**THE TASK:** Reproduce the lines from the one containing "You are a GUI" through the one containing "point(140,92)", including both of those lines.
--- start SUPPLIED RECORDS ---
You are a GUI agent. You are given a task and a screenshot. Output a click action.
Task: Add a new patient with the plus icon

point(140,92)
--- end SUPPLIED RECORDS ---
--- start SUPPLIED RECORDS ---
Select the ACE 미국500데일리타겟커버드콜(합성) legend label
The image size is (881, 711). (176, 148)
--- end SUPPLIED RECORDS ---
**COMPLETE OUTPUT:**
You are a GUI agent. You are given a task and a screenshot. Output a click action.
Task: Add a new patient with the plus icon

point(140,92)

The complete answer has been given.